Stored data entries:
********************

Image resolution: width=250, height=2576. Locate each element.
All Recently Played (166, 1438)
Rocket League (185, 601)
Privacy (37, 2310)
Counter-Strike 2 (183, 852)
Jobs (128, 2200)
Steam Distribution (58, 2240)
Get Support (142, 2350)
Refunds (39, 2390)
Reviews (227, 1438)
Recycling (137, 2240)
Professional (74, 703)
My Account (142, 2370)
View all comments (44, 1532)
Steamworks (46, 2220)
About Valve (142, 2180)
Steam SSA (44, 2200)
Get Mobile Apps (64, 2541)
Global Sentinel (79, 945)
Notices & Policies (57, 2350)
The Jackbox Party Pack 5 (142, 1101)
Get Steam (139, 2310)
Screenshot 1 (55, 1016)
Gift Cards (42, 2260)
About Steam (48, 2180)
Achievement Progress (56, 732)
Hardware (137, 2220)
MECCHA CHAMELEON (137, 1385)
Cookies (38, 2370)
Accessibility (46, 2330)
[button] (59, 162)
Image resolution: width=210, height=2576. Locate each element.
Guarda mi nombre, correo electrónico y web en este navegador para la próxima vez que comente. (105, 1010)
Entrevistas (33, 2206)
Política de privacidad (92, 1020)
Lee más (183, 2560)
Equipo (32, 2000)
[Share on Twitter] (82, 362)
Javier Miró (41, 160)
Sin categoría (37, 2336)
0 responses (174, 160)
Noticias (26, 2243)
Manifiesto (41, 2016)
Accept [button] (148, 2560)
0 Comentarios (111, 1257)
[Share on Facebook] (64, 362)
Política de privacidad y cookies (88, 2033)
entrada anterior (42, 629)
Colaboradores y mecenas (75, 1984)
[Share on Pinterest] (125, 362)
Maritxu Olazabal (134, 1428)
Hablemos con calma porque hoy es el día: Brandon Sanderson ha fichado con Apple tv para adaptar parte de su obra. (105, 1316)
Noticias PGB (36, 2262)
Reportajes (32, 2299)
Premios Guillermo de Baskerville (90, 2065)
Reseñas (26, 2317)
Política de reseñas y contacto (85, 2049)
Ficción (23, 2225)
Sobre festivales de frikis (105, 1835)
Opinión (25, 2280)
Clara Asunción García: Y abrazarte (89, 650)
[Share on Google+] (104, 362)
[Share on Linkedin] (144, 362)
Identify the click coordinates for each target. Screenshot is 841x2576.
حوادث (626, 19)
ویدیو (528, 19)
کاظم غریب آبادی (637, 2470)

********************

# [Brief]
Please copy the lines above from the line with "Accessibility (46, 2330)" up to and including the line with "Equipo (32, 2000)", exactly as written and with nothing else.

# [Answer section]
Accessibility (46, 2330)
[button] (59, 162)
Image resolution: width=210, height=2576. Locate each element.
Guarda mi nombre, correo electrónico y web en este navegador para la próxima vez que comente. (105, 1010)
Entrevistas (33, 2206)
Política de privacidad (92, 1020)
Lee más (183, 2560)
Equipo (32, 2000)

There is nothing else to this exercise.